Segment Start: Supplied material
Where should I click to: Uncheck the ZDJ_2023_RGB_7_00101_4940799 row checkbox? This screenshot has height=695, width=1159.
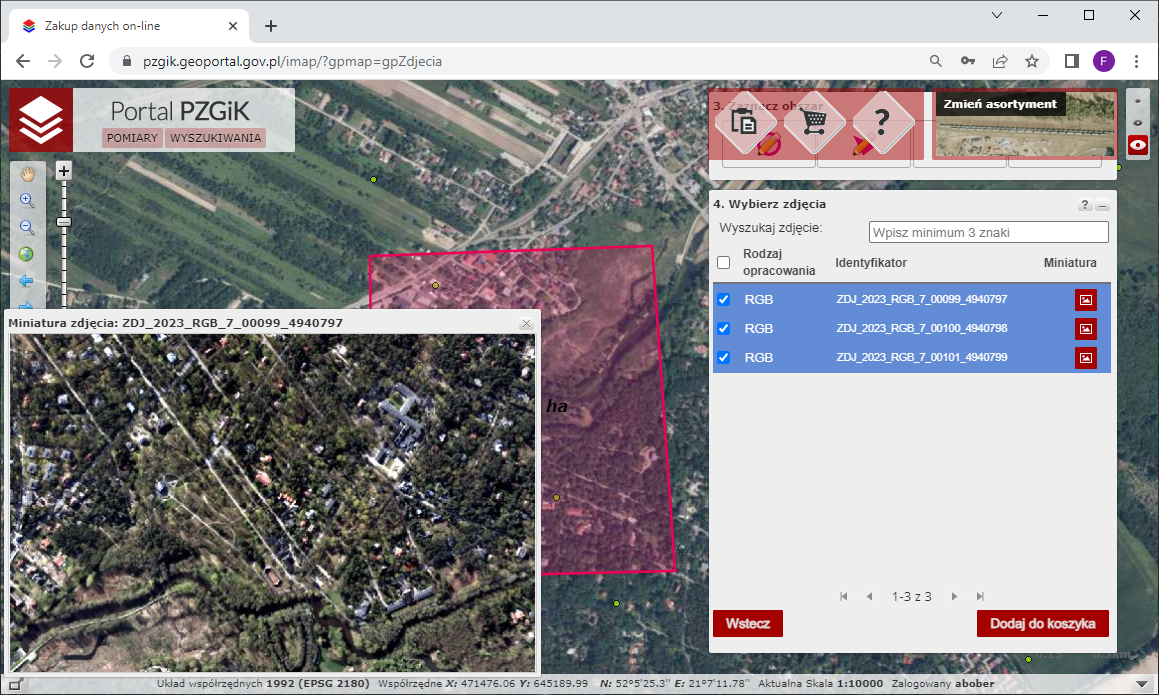point(724,357)
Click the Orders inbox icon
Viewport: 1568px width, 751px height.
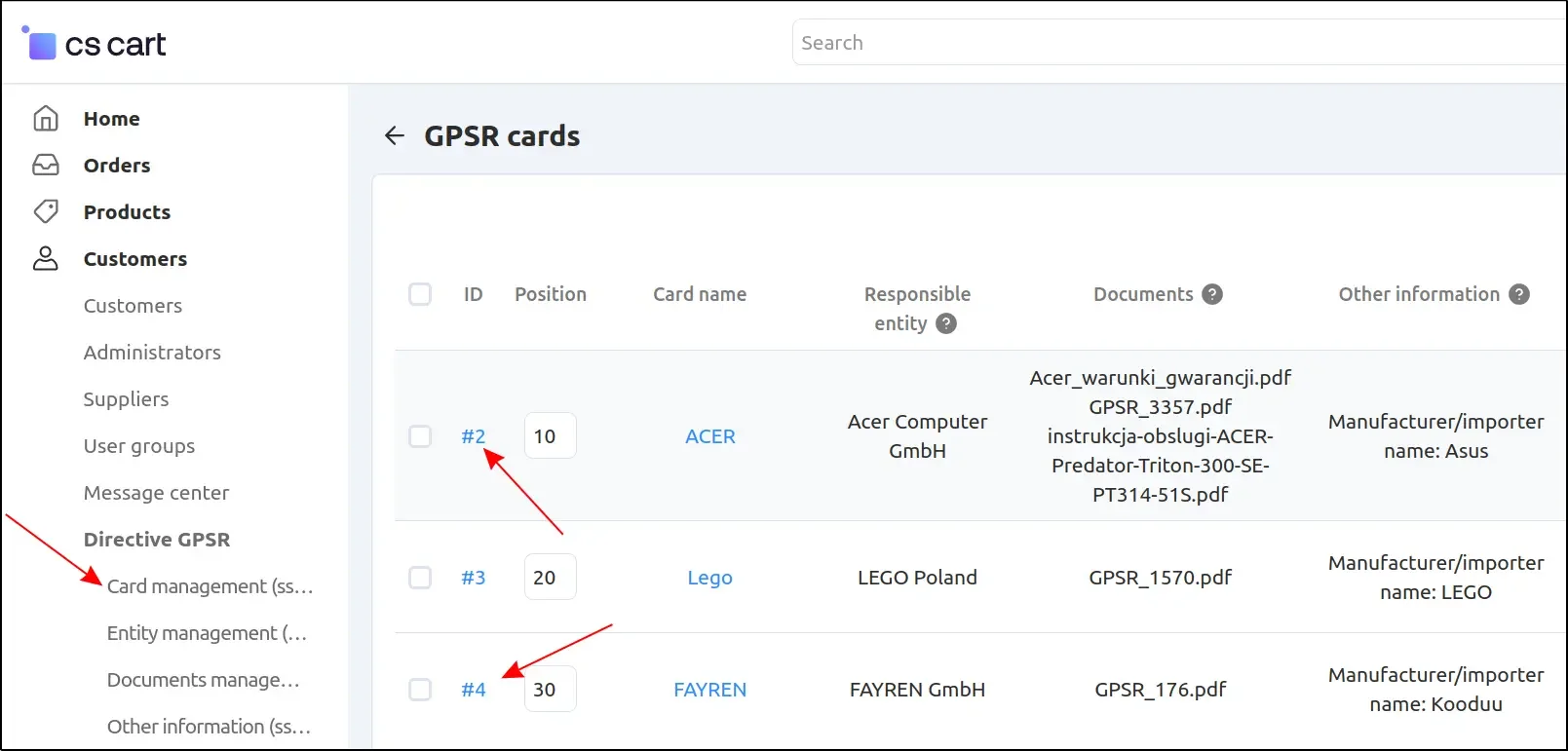[46, 166]
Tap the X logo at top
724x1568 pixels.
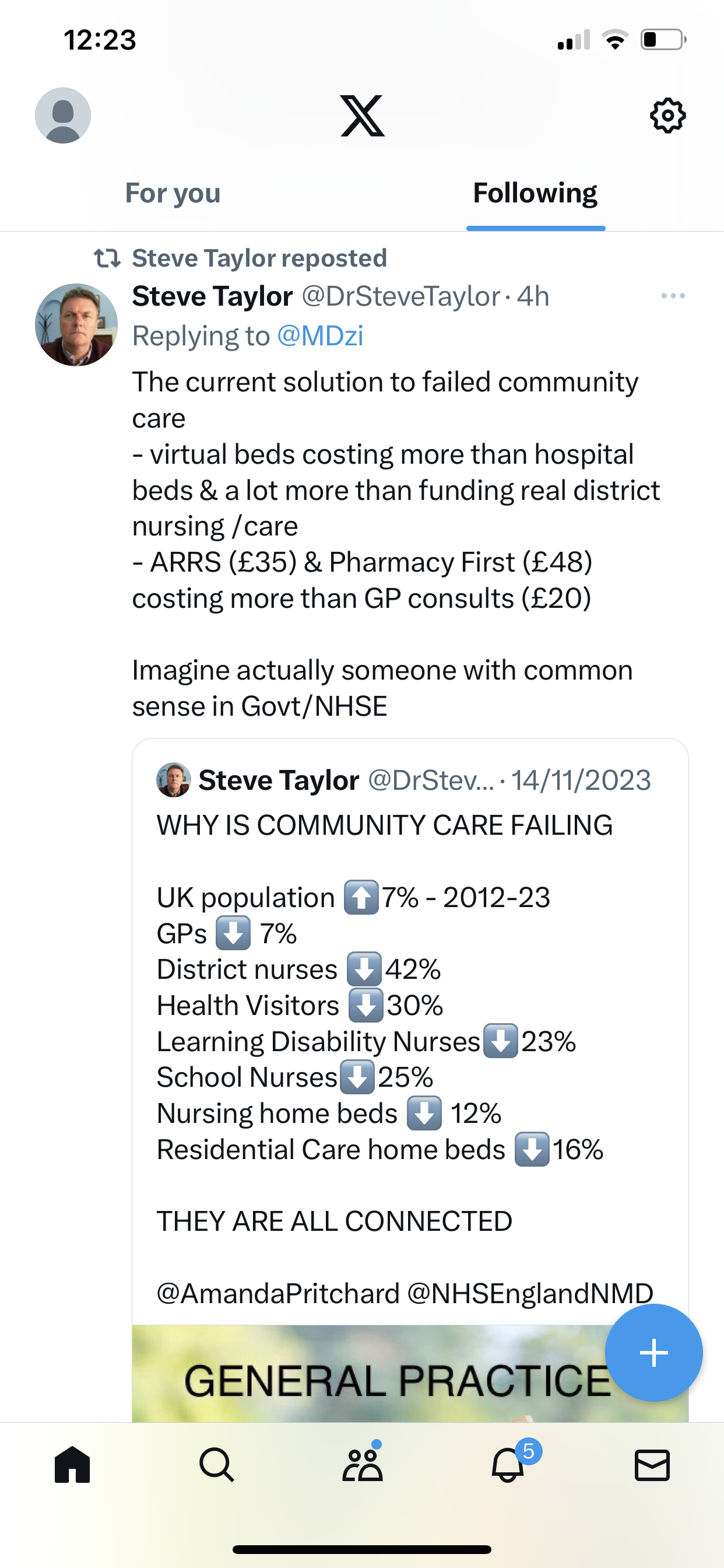pos(362,116)
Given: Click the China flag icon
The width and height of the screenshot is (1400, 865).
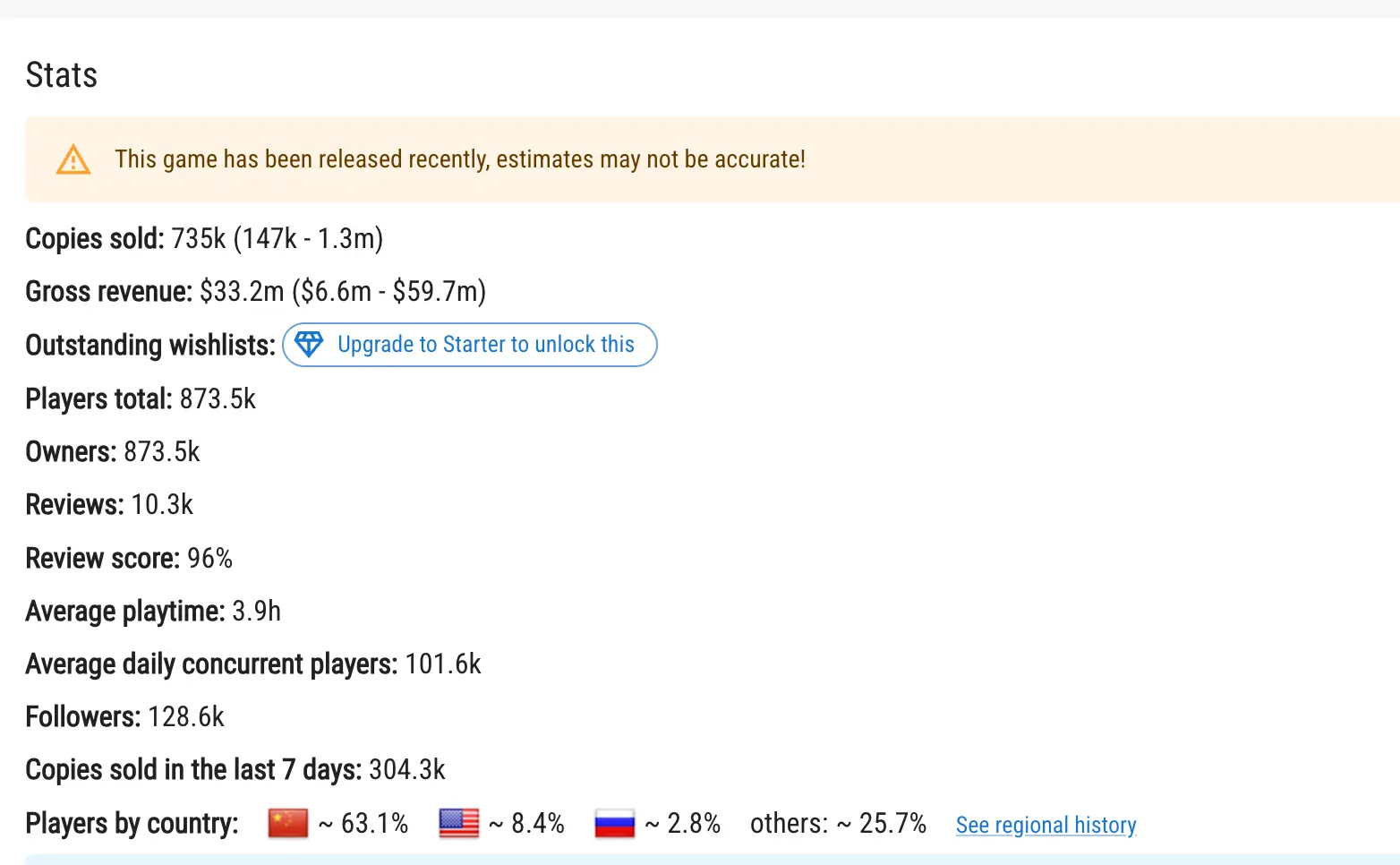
Segment End: Supplied material
**Task directions**
Report how many lines in this data include the string "icon", and nothing else.

**Solution**
2